This is the little API consumer that could for the time tracker Harvest. All this does is connects to Harvest and finds out how many hours a user has logged for the current semi-monthly period. Alternatively, you can see how many hours the user has logged in the past year that remain uninvoiced.
Enter your credentials into config/authentication.yml
. If the file doesn't
exist, just create it first based on config/authentication.yml.example
. Note
that you must put your user_id
which you can find inside the querystring
of most Harvest requests when using their website.
Next, run it with either uninvoiced support:
UNINVOICED=true ruby ticktock.rb
Or with semi-monthly support:
SEMIMONTHLY=true ruby ticktock.rb
This will output to a file inside the directory called .hours
with a float
value representing how many hours for that user.
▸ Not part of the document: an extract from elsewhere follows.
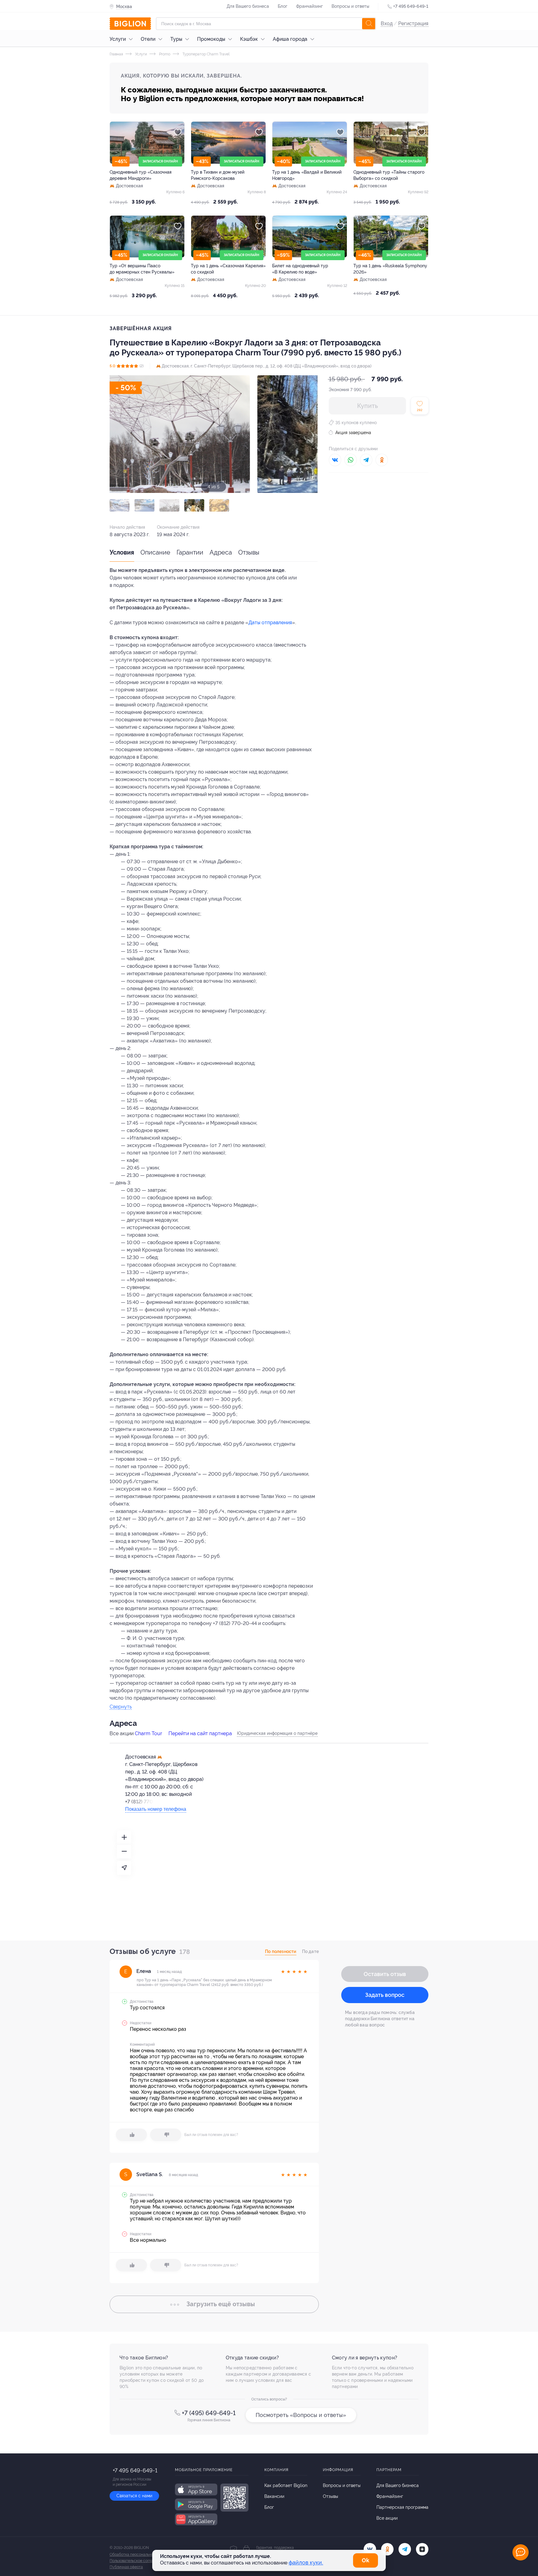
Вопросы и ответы (350, 6)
I have the following in my ~/.bash_profile
:
parse_hours() {
[ -e /path/to/ticktock/.hours ] && cat /path/to/ticktock/.hours
}
set_ps1() {
# ... Lots of other things here that aren't relevant ...
local hours=`printf "%.2f" $(parse_hours)`
PS1="[$hours] \t:"
}
PROMPT_COMMAND += 'set_ps1;'
This works in conjunction with a script used by crontab at ~/bin/tick
:
#!/bin/sh
source /path/to/.rvm/scripts/rvm
cd /path/to/ticktock
ruby ticktock.rb
I have this installed to crontab using:
*/30 * * * * /bin/bash -c '. $HOME/.bashrc && UNINVOICED=true ~/bin/tick'
Or for semi-monthly support:
*/30 * * * * /bin/bash -c '. $HOME/.bashrc && SEMIMONTHLY=true ~/bin/tick'
So, every 30 minutes I get an update on my terminal like magic.
This relies on you having run bundle install
inside your default
Ruby (in my case using chruby) so that all the required gems are available.